Paper Citing NAMD - Abstract
He, Jia; Wu, Ming; Feng, Xizeng; Shao, Xueguang; Cai, Wensheng
Immobilization of papain on nanoporous silica
RSC ADVANCES, 4:13304-13312, 2014
Immobilization of enzymes has attracted much attention in nanoscience and nanotechnology. However, the mechanisms of recognition and immobilization are still poorly understood at atomic resolution. In this study, we report that a newly synthetized single-crystal-like, nanoporous silica particle possesses a high adsorption capacity for the immobilization of papain. The immobilized enzyme could be used in the degradation of proteins, such as bull serum albumin. Moreover, the adsorption mechanism of papain on the silica surface was investigated by employing docking, classical atomistic molecular dynamics simulations and molecular mechanics Poisson-Boltzmann surface area calculations. Ten independent simulations starting from two representative initial orientations of papain toward the solid surface were performed, resulting in four representative adsorption modes. The calculated relative binding free energies of the four different modes show that the one with the binding patch primarily consisting of an alpha-helix (ASP108-TYR116), beta-sheet (GLN73, ALA76, GLN77), and turn (ARG59) is most energetically favored.

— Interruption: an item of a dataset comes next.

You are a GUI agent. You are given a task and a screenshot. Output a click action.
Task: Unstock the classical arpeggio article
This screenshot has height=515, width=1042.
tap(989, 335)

Further analysis of the most favored immobilization mode demonstrates that, after initial binding to the silica, the papain optimized its conformation to allow more atoms to contact with the surface. Electrostatic and van der Waals interactions drove the adsorption in a cooperative fashion, wherein van der Waals contributions are the primary component of the binding free energy in the most energetically favored adsorption mode. Besides, the global structure of the papain was preserved in the course of adsorption. Slight structural rearrangements at the entrance of the active site were observed, which increase the accessibility of the active site to solvent and presumably to substrates, and thus could facilitate productive binding between substrates and papain.